Exercise requirements:
1) Repeat word for word the passage of the ChòpnBlọk article that begins at the words "With new cocktails, artwork, and" and stops after "West African diaspora.".
2) Answer these about the ChòpnBlọk article:
(a) In what year did ChòpnBlọk first debut as a pop-up?
(b) What garnishes the Old Fashioneds at the new Montrose restaurant?
(c) How many square feet was the food stall in Post Houston?
3) Can you carry the ChòpnBlọk restaurant article forward from its last sentence?

Text shown:
# # #

ChòpnBlọk’s First Standalone Houston Restaurant Is a Love Letter to West Africa

With new cocktails, artwork, and dishes, ChòpnBlọk will kick off Nigerian Independence Day with the official opening of its first standalone restaurant in Montrose
At ChòpnBlọk’s new Montrose restaurant, servers will zip around delivering Old Fashioneds garnished with caramelized plantains and bowls of red stew and yassa curry. The room’s warm lighting will be just bright enough for diners to take in thoughtful design details, like a vinyl display featuring Solange and Sade and statement wallpaper depicting scenes of African community. Behind the bar will sit a deeply curated selection of African spirits. The menu, which builds on what owner Ope Amosu started at his food stall in Post Houston, will offer the earthy, unforgettable flavors of the West African diaspora.
For Amosu, centering West African cuisine and culture in Houston has always been an intentional progression. After consulting a handful of Nigerian home cooks, the 2024 James Beard Award semifinalist debuted ChòpnBlọk first as a pop-up in 2018 before expanding it into a successful 670-square-foot food stall in Downtown’s Post Houston in 2021. Two years later, he followed it up with the inaugural year of Chopd and Stewed Festival — one of the largest Nigerian Independence Day celebrations in the country, which offered a stacked lineup of Black chefs and African entrepreneurs, as well as cultural activities to showcase the breadth and significance of African culture.

# # #

Dataset:
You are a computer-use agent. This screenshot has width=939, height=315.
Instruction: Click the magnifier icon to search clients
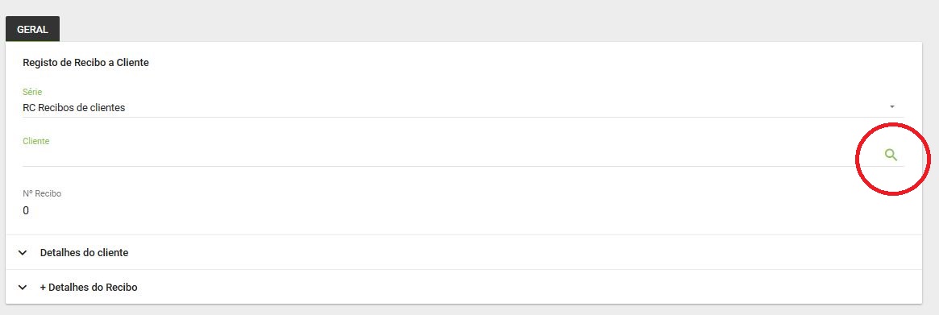click(x=891, y=155)
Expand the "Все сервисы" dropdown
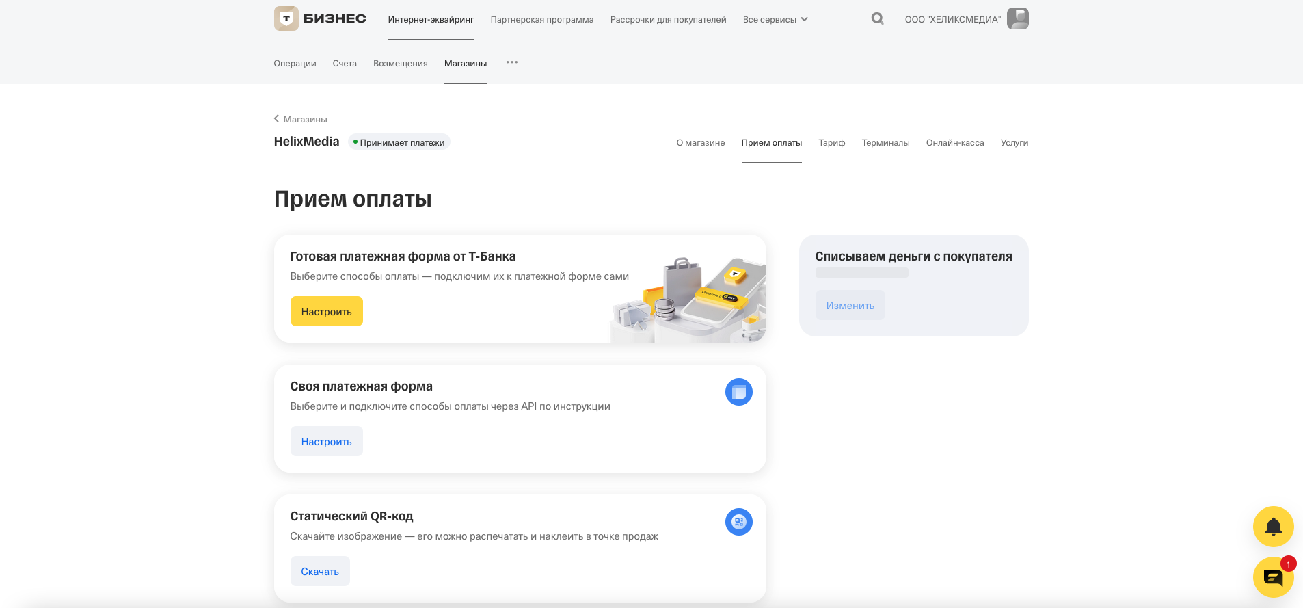This screenshot has width=1303, height=608. (x=775, y=20)
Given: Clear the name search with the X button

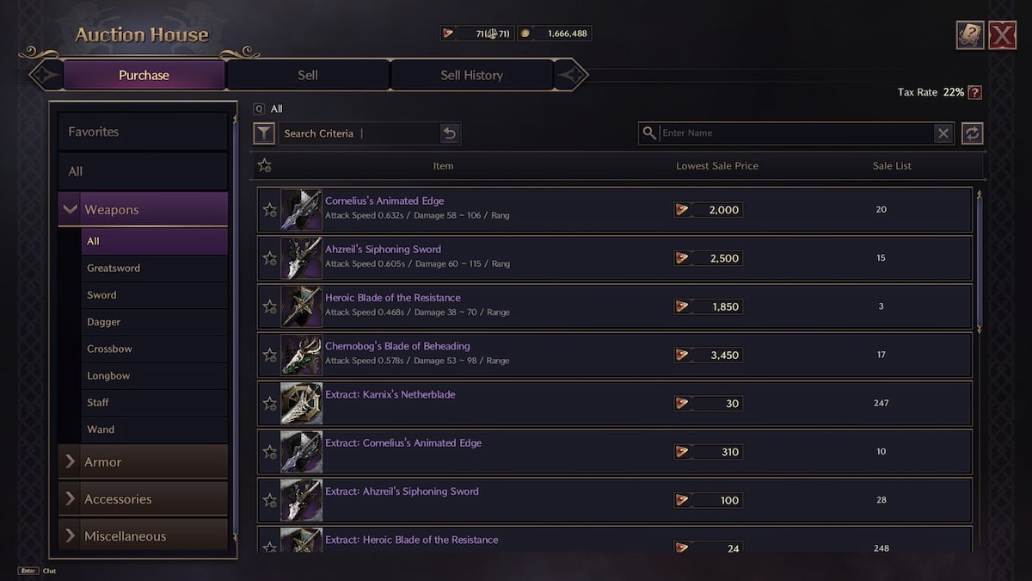Looking at the screenshot, I should 943,133.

# # #

Exercise responses:
1)
With new cocktails, artwork, and dishes, ChòpnBlọk will kick off Nigerian Independence Day with the official opening of its first standalone restaurant in Montrose
At ChòpnBlọk’s new Montrose restaurant, servers will zip around delivering Old Fashioneds garnished with caramelized plantains and bowls of red stew and yassa curry. The room’s warm lighting will be just bright enough for diners to take in thoughtful design details, like a vinyl display featuring Solange and Sade and statement wallpaper depicting scenes of African community. Behind the bar will sit a deeply curated selection of African spirits. The menu, which builds on what owner Ope Amosu started at his food stall in Post Houston, will offer the earthy, unforgettable flavors of the West African diaspora.

2)
(a) 2018
(b) Caramelized plantains
(c) 670 square feet

3)
This year, Amosu has continued the mission and celebration with ChòpnBlọk’s first standalone brick-and-mortar in Montrose — a fast-casual but fully realized love letter to the African diaspora. “It’s to really help people become more familiar with West African cuisine,” he says.



Located at 507 Westheimer Road, the Montrose restaurant will officially open on Tuesday, October 1, which marks Nigerian Independence Day. The restaurant’s larger kitchen and ample seating (ChòpnBlọk accommodates just over 80 people between its dining room and bar and 20 on its outdoor patio) will allow more diners to experience the hybrid counter-to-table service. Amosu compares the model to popular Houston restaurants like Tiny Boxwoods or Loro, where diners can go to the counter to order dishes to-go or takeout or for dine-in service, which staff will deliver to their tables).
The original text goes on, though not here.